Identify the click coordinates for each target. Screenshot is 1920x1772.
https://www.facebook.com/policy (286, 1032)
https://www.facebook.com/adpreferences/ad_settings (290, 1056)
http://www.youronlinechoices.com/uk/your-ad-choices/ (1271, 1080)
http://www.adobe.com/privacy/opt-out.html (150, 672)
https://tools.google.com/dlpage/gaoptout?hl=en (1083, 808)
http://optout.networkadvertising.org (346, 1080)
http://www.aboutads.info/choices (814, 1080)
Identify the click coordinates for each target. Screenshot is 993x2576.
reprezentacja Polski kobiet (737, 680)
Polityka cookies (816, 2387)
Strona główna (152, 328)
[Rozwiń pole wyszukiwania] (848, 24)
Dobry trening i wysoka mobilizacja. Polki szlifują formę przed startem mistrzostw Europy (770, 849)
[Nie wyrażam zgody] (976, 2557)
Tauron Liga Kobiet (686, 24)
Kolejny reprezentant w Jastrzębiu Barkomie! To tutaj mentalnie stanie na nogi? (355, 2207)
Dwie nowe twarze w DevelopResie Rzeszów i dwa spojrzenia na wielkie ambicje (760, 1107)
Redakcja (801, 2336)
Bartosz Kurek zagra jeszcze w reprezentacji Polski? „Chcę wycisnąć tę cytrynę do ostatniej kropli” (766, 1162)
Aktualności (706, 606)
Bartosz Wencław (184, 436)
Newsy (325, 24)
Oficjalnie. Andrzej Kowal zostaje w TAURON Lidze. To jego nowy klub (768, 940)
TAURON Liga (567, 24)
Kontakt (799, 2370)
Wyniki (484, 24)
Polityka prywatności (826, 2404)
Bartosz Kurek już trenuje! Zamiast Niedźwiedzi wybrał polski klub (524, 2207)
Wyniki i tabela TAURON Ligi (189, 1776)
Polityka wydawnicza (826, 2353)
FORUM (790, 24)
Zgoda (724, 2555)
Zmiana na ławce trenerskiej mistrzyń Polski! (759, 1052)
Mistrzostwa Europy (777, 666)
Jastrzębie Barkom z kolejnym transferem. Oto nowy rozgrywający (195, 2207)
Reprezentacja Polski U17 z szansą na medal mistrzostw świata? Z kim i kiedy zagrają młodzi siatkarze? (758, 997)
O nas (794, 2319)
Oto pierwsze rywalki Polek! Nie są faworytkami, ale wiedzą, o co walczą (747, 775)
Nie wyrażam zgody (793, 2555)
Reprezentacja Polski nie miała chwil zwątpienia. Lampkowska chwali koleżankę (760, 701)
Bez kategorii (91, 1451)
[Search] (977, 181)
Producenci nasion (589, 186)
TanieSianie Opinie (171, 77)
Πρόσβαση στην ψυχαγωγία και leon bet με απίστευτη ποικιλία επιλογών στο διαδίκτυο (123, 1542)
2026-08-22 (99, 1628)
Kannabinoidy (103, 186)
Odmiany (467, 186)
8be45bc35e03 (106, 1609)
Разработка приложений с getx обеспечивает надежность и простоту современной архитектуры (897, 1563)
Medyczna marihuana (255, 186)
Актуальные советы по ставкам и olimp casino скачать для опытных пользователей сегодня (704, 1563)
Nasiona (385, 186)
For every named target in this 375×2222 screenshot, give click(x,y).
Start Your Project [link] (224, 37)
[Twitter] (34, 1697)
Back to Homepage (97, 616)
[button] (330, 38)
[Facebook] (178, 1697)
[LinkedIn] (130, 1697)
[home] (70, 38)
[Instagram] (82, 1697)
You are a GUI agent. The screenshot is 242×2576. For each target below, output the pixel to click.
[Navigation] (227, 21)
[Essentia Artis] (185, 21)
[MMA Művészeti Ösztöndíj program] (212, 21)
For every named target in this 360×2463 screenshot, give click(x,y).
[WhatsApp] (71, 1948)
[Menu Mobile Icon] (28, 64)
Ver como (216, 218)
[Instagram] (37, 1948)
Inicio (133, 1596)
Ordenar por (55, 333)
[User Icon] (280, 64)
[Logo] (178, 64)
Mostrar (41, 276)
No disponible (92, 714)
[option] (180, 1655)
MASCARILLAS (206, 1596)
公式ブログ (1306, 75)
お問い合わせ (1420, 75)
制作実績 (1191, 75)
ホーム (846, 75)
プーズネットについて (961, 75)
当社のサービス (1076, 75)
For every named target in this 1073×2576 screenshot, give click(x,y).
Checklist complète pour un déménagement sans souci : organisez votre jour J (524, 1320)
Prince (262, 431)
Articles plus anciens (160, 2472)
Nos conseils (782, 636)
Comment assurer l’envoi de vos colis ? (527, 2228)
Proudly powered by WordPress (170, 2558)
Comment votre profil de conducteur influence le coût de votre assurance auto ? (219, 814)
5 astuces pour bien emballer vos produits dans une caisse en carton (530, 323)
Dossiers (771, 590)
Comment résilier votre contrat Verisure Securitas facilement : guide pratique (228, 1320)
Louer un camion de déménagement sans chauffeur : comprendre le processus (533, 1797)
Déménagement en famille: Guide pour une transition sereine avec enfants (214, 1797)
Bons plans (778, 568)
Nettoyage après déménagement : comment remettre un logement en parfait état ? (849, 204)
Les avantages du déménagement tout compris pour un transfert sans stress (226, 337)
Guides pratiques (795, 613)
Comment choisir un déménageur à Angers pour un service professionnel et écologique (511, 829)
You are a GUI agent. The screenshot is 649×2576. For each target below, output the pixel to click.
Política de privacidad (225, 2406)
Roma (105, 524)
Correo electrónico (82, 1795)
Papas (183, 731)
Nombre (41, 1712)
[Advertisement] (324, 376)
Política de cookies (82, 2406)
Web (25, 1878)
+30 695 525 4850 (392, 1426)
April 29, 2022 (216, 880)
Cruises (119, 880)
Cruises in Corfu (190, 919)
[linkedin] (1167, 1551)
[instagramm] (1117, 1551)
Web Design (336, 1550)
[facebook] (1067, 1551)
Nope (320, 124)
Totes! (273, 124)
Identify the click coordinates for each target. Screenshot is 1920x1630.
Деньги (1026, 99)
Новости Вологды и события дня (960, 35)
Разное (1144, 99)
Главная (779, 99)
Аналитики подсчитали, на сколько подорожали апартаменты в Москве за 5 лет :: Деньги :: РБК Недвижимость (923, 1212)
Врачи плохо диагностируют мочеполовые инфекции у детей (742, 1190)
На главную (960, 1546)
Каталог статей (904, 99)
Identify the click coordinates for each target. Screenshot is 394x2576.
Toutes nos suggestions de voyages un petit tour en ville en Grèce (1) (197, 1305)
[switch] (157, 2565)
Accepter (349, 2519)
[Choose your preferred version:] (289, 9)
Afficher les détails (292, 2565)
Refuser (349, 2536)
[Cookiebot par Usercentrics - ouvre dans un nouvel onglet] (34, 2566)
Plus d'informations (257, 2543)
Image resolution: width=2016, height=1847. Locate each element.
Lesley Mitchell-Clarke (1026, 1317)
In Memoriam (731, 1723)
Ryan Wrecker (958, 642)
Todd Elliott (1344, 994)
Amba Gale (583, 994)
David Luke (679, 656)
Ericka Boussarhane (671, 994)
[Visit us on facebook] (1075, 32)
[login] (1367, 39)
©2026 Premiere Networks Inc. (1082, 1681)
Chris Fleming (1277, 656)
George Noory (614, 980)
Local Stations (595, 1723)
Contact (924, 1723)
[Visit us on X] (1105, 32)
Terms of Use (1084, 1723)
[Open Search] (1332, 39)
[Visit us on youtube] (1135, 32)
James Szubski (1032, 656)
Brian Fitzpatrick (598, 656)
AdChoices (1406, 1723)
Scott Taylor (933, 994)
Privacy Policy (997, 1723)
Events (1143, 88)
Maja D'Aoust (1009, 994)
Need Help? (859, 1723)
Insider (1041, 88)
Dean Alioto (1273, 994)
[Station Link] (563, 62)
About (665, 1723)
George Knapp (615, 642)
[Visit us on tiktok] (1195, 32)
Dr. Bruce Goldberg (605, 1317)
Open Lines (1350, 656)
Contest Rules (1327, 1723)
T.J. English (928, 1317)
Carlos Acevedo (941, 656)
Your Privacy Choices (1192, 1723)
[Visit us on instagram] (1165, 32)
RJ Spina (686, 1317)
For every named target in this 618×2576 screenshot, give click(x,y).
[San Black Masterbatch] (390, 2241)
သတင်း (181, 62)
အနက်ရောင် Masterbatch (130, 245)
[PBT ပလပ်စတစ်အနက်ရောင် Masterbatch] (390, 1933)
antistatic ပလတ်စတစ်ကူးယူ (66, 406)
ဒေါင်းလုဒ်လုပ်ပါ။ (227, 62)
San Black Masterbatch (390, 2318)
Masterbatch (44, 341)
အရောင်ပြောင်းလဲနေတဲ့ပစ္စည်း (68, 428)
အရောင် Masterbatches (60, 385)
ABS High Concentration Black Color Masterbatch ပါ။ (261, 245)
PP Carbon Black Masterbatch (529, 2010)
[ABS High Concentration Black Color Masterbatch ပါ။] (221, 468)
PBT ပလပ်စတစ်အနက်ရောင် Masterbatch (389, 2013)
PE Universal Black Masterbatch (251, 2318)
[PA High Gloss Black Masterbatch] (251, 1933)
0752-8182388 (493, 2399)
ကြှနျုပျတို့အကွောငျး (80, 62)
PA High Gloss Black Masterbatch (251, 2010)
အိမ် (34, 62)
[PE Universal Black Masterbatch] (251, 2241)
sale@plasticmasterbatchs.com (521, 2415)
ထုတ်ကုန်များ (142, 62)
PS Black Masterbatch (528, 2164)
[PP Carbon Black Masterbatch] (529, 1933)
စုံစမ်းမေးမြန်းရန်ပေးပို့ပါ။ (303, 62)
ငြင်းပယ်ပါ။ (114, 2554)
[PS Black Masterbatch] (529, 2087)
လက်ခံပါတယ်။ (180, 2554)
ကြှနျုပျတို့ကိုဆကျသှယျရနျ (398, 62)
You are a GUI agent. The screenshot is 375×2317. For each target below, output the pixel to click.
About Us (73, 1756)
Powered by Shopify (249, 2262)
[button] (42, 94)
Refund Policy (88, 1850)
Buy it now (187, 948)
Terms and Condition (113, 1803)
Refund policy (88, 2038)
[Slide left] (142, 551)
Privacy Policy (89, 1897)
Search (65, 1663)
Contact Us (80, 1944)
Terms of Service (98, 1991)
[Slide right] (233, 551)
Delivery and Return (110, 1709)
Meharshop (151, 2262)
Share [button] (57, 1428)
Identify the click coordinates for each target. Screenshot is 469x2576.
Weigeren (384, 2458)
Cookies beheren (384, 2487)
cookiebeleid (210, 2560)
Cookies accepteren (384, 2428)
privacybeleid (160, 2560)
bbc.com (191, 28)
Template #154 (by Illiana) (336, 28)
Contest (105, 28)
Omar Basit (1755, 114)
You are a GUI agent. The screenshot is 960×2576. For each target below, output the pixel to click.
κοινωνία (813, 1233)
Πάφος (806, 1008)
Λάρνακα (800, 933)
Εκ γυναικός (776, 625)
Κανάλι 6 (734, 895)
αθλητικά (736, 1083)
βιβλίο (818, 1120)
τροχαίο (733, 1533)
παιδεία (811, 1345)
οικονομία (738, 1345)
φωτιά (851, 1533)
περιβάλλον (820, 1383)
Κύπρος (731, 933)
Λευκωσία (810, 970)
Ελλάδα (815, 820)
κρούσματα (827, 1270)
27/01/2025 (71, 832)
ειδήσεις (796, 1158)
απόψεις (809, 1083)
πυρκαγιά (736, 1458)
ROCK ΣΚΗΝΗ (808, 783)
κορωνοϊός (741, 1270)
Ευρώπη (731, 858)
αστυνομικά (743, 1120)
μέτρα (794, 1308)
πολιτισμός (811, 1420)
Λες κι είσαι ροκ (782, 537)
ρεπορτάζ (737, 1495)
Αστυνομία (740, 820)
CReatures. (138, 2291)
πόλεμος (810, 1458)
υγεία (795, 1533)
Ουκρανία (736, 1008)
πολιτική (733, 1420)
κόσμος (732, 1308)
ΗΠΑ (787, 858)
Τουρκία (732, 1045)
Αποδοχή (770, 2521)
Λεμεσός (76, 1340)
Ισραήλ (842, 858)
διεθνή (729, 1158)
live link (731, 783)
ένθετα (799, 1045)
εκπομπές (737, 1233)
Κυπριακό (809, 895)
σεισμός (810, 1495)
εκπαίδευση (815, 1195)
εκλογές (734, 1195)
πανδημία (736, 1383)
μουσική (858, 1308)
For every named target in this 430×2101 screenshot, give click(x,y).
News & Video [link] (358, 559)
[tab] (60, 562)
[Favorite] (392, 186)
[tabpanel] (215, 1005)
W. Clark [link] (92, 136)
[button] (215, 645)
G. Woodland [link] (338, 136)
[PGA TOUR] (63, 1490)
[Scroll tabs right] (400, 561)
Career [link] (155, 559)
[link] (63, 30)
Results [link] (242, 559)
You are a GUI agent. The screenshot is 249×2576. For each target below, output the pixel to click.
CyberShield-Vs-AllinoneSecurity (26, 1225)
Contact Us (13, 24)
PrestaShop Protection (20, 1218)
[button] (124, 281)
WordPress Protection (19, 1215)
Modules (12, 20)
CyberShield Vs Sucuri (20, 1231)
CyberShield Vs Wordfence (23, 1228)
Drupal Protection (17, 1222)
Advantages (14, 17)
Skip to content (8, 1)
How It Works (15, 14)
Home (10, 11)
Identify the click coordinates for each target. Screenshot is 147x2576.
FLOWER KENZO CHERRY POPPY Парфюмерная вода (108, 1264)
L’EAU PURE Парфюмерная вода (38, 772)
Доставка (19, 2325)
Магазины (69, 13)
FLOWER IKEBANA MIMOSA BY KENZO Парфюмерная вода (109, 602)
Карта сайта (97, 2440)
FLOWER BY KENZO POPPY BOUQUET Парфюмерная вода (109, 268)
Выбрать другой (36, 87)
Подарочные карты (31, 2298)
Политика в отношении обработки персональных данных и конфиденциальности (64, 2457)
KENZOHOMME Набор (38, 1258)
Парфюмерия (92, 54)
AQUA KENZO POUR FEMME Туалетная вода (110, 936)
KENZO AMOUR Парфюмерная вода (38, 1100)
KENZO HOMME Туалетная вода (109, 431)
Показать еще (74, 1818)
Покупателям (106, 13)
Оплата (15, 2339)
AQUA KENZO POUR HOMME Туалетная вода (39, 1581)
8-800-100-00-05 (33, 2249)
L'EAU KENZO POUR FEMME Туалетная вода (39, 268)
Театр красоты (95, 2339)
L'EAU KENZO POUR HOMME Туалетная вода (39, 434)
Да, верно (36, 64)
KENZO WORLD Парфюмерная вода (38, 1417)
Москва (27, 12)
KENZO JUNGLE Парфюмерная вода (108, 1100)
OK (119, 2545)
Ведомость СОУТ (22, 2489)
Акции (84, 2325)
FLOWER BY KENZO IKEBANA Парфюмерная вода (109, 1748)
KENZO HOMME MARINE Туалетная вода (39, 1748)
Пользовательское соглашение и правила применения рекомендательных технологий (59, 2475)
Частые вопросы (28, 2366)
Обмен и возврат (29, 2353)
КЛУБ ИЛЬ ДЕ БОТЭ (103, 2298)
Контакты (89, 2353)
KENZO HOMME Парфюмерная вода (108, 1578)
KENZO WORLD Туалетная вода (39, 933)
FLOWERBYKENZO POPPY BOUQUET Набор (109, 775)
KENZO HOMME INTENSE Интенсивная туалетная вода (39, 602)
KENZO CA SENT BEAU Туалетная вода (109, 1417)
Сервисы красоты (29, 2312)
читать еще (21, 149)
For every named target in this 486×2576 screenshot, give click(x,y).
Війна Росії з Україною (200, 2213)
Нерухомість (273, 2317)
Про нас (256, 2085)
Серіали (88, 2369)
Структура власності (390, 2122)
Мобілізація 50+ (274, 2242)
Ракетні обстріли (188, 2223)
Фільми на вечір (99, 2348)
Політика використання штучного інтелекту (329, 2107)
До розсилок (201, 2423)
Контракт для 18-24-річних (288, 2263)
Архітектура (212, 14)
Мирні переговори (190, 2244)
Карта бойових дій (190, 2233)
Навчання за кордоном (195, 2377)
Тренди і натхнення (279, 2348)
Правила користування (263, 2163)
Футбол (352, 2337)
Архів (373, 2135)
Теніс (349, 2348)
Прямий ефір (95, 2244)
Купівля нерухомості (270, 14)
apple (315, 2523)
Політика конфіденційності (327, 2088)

+ + +

Problem description: Looking at the records above, return exactly the lines from the line with "Carlos Acevedo (941, 656)" to the line with "Refund Policy (88, 1850)", both ends included.

Exercise answer:
Carlos Acevedo (941, 656)
Your Privacy Choices (1192, 1723)
[Visit us on instagram] (1165, 32)
RJ Spina (686, 1317)
For every named target in this 618×2576 screenshot, give click(x,y).
[San Black Masterbatch] (390, 2241)
သတင်း (181, 62)
အနက်ရောင် Masterbatch (130, 245)
[PBT ပလပ်စတစ်အနက်ရောင် Masterbatch] (390, 1933)
antistatic ပလတ်စတစ်ကူးယူ (66, 406)
ဒေါင်းလုဒ်လုပ်ပါ။ (227, 62)
San Black Masterbatch (390, 2318)
Masterbatch (44, 341)
အရောင်ပြောင်းလဲနေတဲ့ပစ္စည်း (68, 428)
အရောင် Masterbatches (60, 385)
ABS High Concentration Black Color Masterbatch ပါ။ (261, 245)
PP Carbon Black Masterbatch (529, 2010)
[ABS High Concentration Black Color Masterbatch ပါ။] (221, 468)
PBT ပလပ်စတစ်အနက်ရောင် Masterbatch (389, 2013)
PE Universal Black Masterbatch (251, 2318)
[PA High Gloss Black Masterbatch] (251, 1933)
0752-8182388 (493, 2399)
ကြှနျုပျတို့အကွောငျး (80, 62)
PA High Gloss Black Masterbatch (251, 2010)
အိမ် (34, 62)
[PE Universal Black Masterbatch] (251, 2241)
sale@plasticmasterbatchs.com (521, 2415)
ထုတ်ကုန်များ (142, 62)
PS Black Masterbatch (528, 2164)
[PP Carbon Black Masterbatch] (529, 1933)
စုံစမ်းမေးမြန်းရန်ပေးပို့ပါ။ (303, 62)
ငြင်းပယ်ပါ။ (114, 2554)
[PS Black Masterbatch] (529, 2087)
လက်ခံပါတယ်။ (180, 2554)
ကြှနျုပျတို့ကိုဆကျသှယျရနျ (398, 62)
You are a GUI agent. The screenshot is 375×2317. For each target below, output the pixel to click.
About Us (73, 1756)
Powered by Shopify (249, 2262)
[button] (42, 94)
Refund Policy (88, 1850)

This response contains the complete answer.